Problem statement:
Write the next part of the bunion and hammertoe page, picking up after its final sentence.

Our Temple Hills & Clinton, MD Podiatrist Can Help With Your Bunion & Hammertoe Pain
Are you tired of living with that painful bunion? Are you having difficulty wearing your favorite shoes?
Bunions are one of the most common foot disorders treated by our Bunion Specialist Dr. Katzen. In fact, bunions are one of the most common disorders treated by most podiatrists across the country. More than half the women in America have bunions, a common deformity often blamed on wearing tight, narrow shoes. Bunions cause the base of your big toe (Metatarsophalangeal Joint) to enlarge and protrude. The skin over it may be red and tender. This can be acquired through time or it can be congenital (you got it from your family).
Wearing any type of shoe may be painful when you have a bunion. The joint involved flexes with every step you take. The bigger your bunion gets, the more it hurts to walk. Bursitis (inflammation) may also set in. Your big toe may angle towards your second toe, or even move all the way under or over it. The skin on the bottom of your foot may also become thicker and painful.
Pressure from your big toe may force your second toe out of alignment, sometimes causing it to overlap your third toe. If your bunion gets too severe, it may cause difficulty in walking. Your pain may become chronic and you may develop arthritis.
Most bunions can be treated conservatively with wider & softer shoes, pads to relieve the pressure and/or medications. If this does not help then surgical treatment is indicated.

Saved entries
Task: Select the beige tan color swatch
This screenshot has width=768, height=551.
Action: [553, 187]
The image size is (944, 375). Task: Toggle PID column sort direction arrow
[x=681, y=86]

Written response:
Bunion surgery, or bunionectomy, realigns the bone, ligaments, tendons and nerves so your big toe can be brought back to its correct position and the bump on the inside of the joint removed. Many bunion surgeries are performed on a same-day basis (no hospital stays) using a local anesthesia. During your recovery it is common to have pain and swelling. This swelling and stiffness may be persistent for several months.
Hammertoe is a deformity of the second, third, fourth or fifth toes. In this condition, the toe is bent at the middle joint, resembling a hammer. Left untreated, hammertoes can become inflexible and require surgery.
People with hammertoe may have corns or calluses on the top of the middle joint of the toe or on the tip of the toe. They may also feel pain in their toes or feet and have difficulty finding comfortable shoes. Causes of hammertoe include improperly fitting shoes and muscle imbalance.
If the toe is allowed to remain bent, bony changes may occur, and the toe may become rigid at the joint.
If the toe is corrected while still in the flexible stage, a simple soft tissue tendon release will eliminate the problem, and no bone work may be necessary.
As the toe becomes more bent and less flexible, the abnormal growth of bone will be removed during the correction. This will allow for straightening and often more normal function of the joint.